Concept of Christian Charity

I have been thinking about “charity” lately. No, not the “I gave at the office type,” but the charity we Christians claim to believe in. The kind that is typified by the pure love of Christ or loving our neighbors as ourselves etc.

I think I was about seven or eight when I first understood the concept that we should not judge others, categorize them or make assumptions about them based on our own prejudices. I was taught that we should give others the same respect and love that we would like. And I remember thinking, that’s a pretty simple. I can do that. I can check it off and move on.  

However, I soon learned that It’s the simple concepts that are the most difficult. I don’t know how many times I’ve thought I had that one conquered, only to have something happen and admit that once again, I was making unfounded assumptions about other people. And, although I love other people, how much do I love them and how much is enough?

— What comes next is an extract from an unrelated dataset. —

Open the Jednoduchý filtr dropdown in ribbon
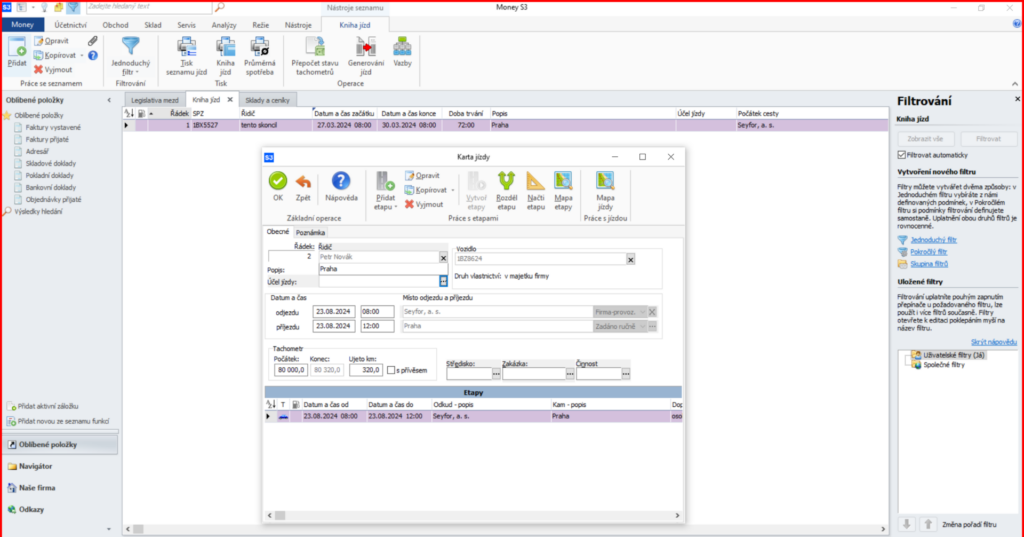point(131,72)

If I had lived in Biblical times (assuming I would have been male), I would probably have found the teachings of the Pharisees very attractive. There is something reassuring about having a list of actions that can be crossed off. Something definite to measure your righteousness. Donate X amount of money to the widow next door, volunteer 10 days a month at the homeless shelter, and donate at least 35 cans of food to the next Boy Scout food drive–then you can cross “charity” off your list. I could go for that.

As it is, I’m still working on it, and assume I will be until the very end. Such a simple concept.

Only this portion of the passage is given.